I miss the days of the A-10, MWC, OG CUSA (or even the early AAC?), even the Valley or occasionally the CAA all being able to get 3-4 teams in the field. Power conference consolidation has obviously killed most of that, with only the MWC hanging on as a usual multibid league. The further we drift from that playing field, the closer we get to the end of March Madness as we know it, and a tournament with just the power conference teams that won’t have the mystique, the intrigue, and most importantly the fairness traditional to this format.
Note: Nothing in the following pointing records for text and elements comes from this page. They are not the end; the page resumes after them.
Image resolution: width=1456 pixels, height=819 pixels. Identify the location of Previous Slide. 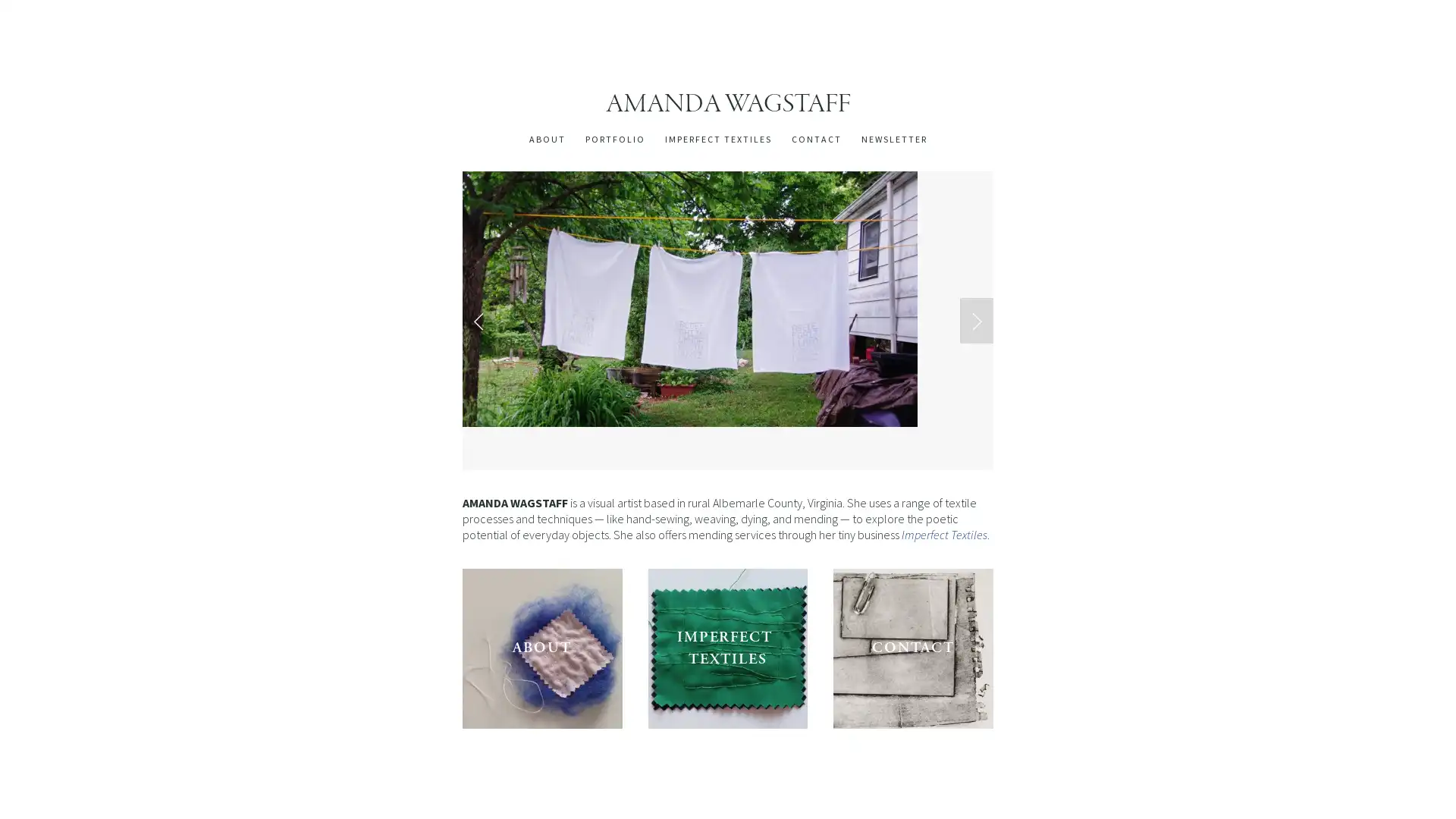
(479, 318).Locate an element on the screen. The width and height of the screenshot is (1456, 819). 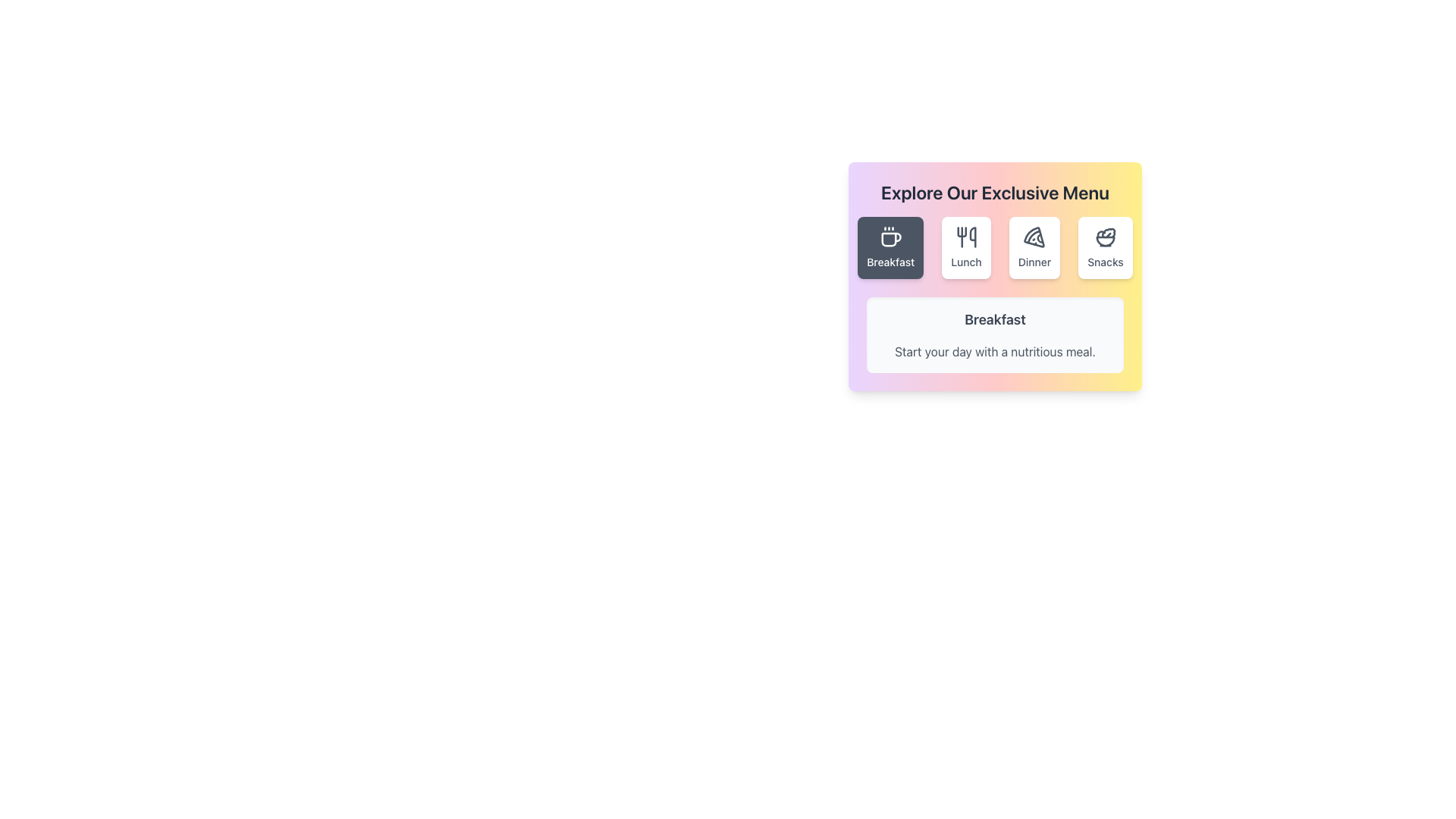
the 'Lunch' icon, which depicts utensils including a fork and a spoon, located between the 'Breakfast' and 'Dinner' buttons in the menu labeled 'Explore Our Exclusive Menu' is located at coordinates (965, 237).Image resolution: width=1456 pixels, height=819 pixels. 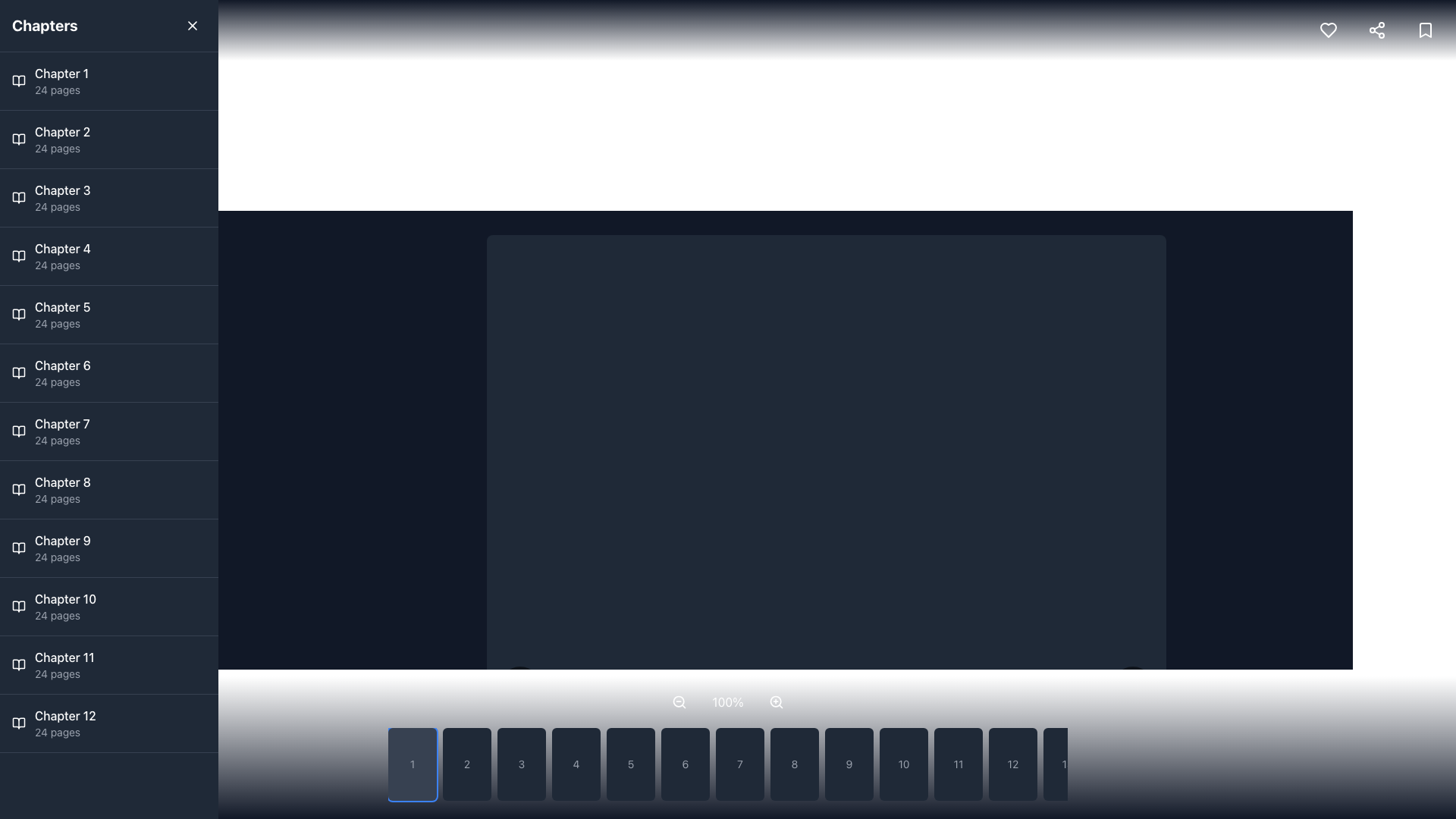 I want to click on the central circle of the 'zoom-out' icon, which serves a decorative purpose in the toolbar interface, so click(x=678, y=701).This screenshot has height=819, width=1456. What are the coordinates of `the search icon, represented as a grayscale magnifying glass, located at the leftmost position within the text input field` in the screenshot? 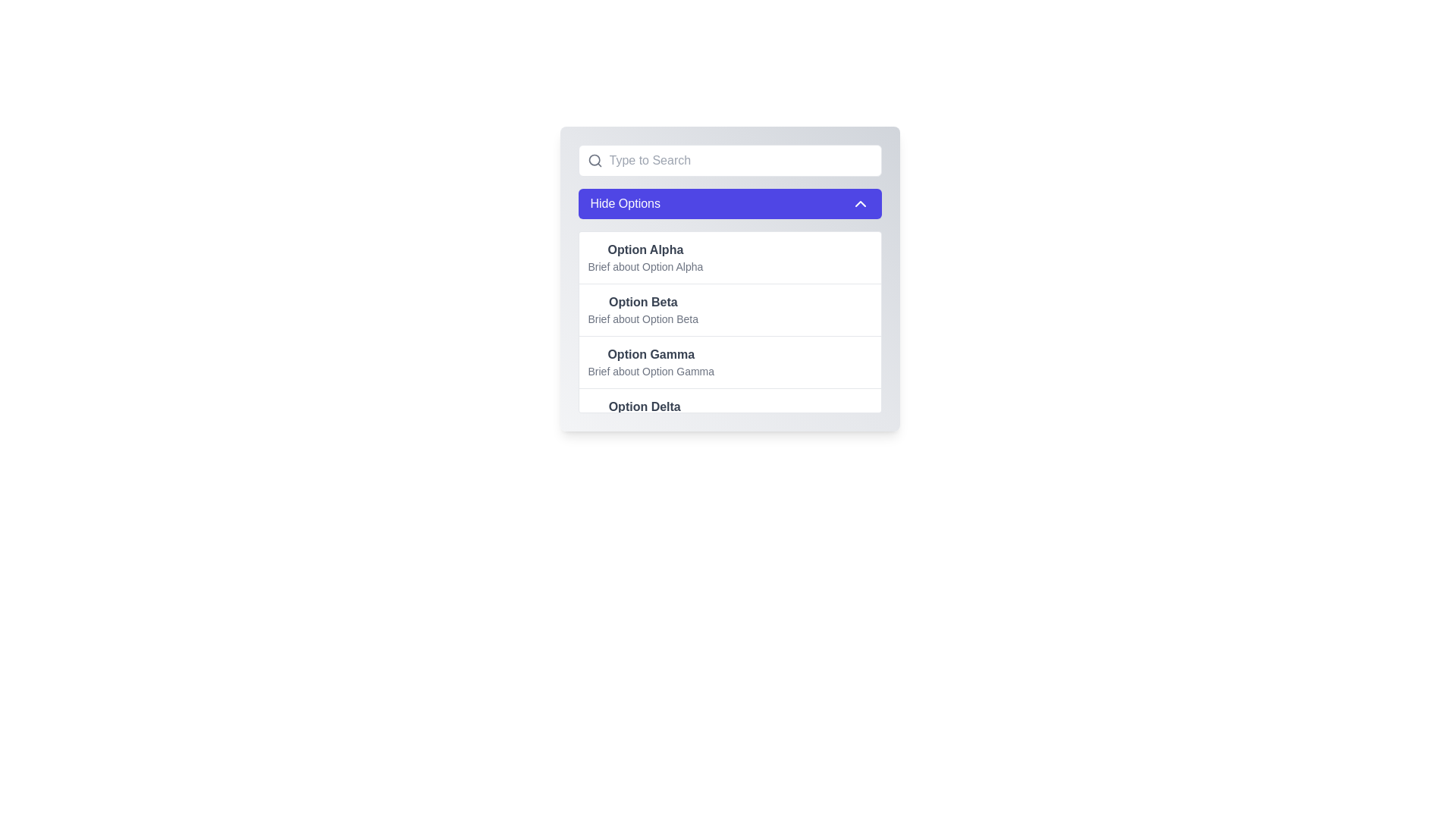 It's located at (594, 161).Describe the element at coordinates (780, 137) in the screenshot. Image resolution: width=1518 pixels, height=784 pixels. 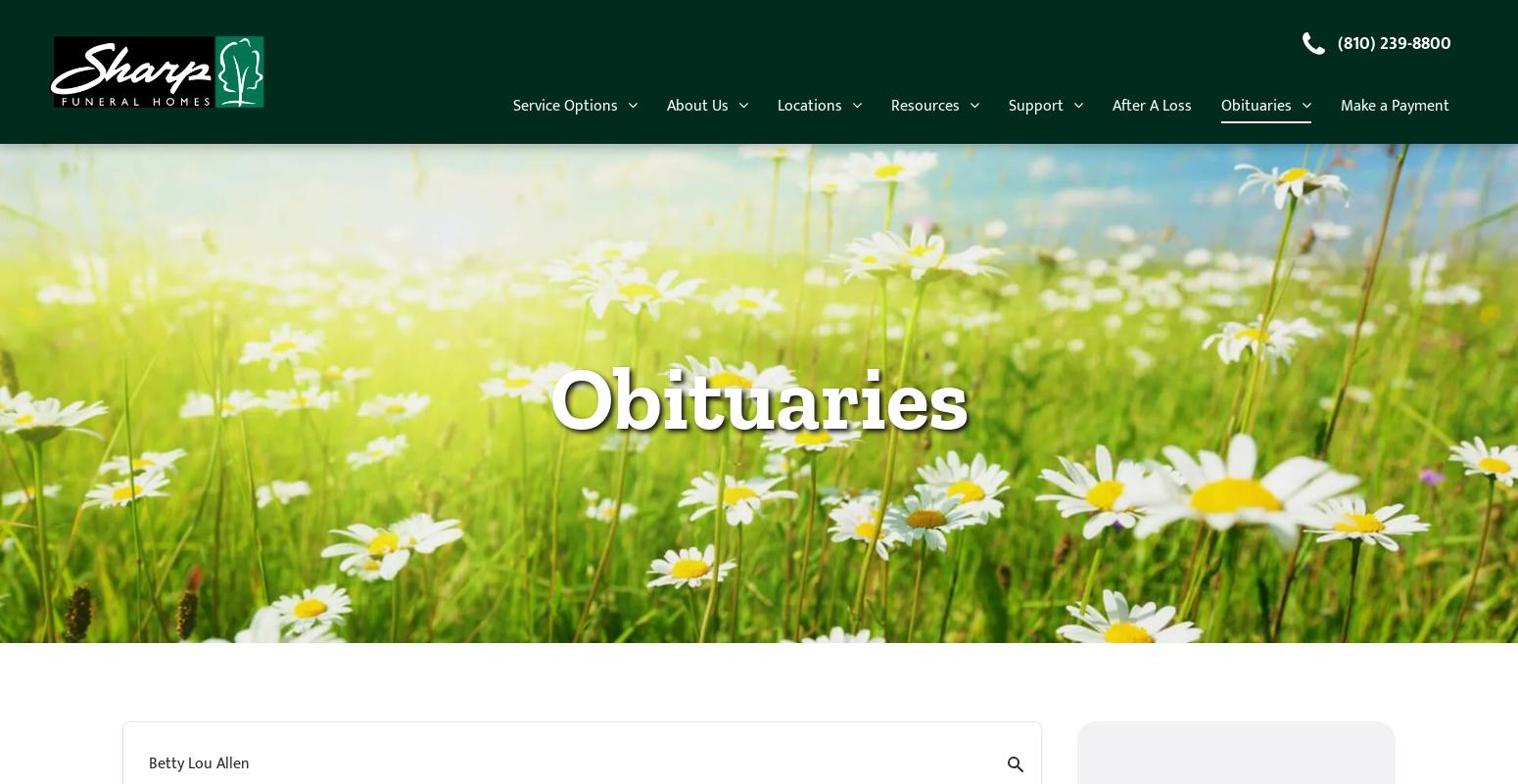
I see `'Casket and Cremation Options'` at that location.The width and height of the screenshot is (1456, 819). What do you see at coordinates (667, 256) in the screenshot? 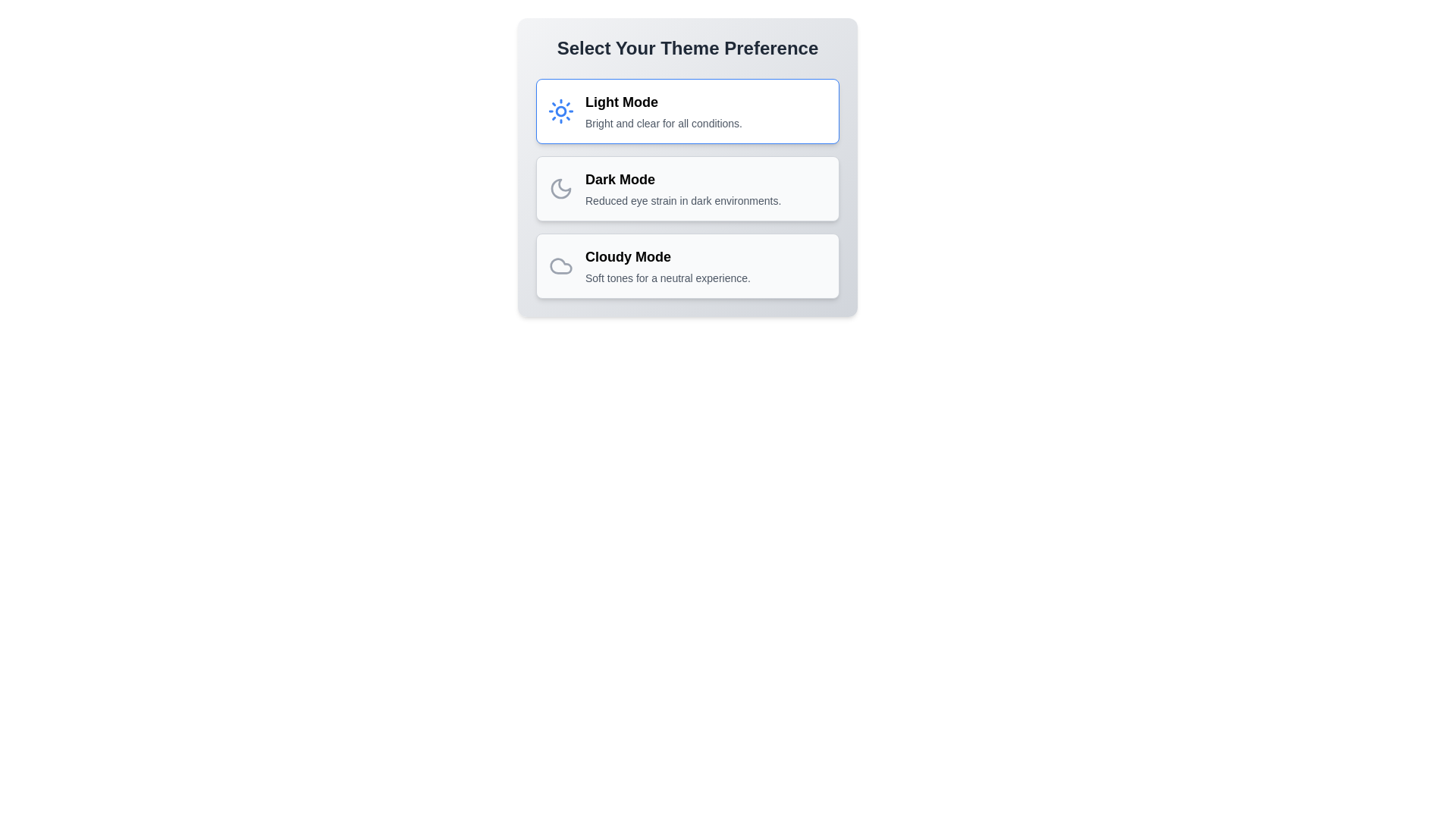
I see `the 'Cloudy Mode' header text element, which is styled in bold and large font, prominently displayed in the theme selection interface` at bounding box center [667, 256].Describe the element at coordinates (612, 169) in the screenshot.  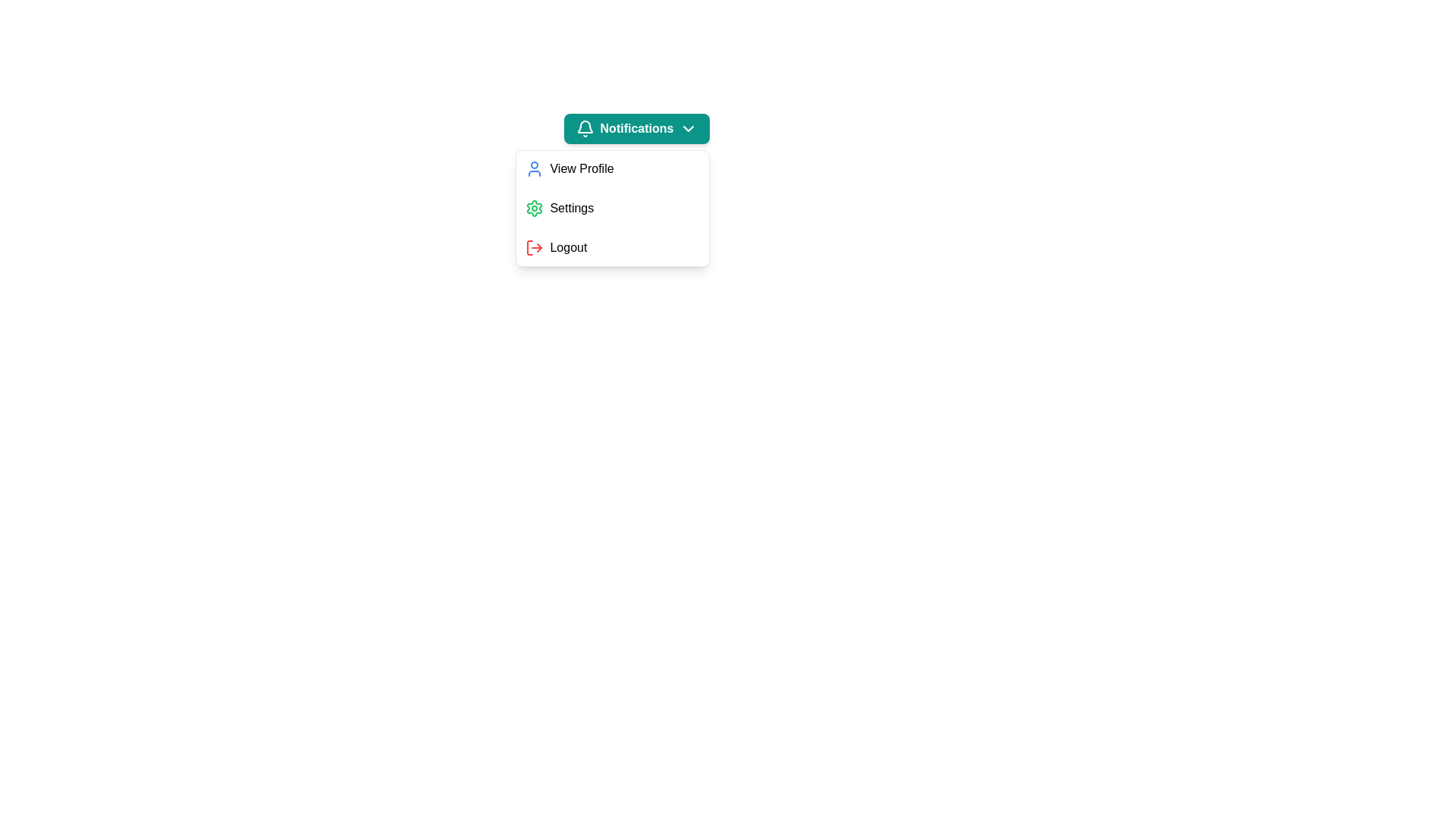
I see `the menu item View Profile to inspect it` at that location.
Miami vs. Auburn is really an interesting test for this. Those of you arguing for Auburn, sure, the numbers in a vacuum might favor you. But that misses the nuance of what Miami’s done this season, and their numbers (thanks to literally being undefeated) aren’t too bad, either. If a team can get in with 15 losses just because they went 3-14 in Q1 thanks to their opportunities over a team that literally went undefeated, mathematically unlikely no matter what kind of schedule you play, it’s another sign that our favorite (and the best) sporting event in the country is in its death knell.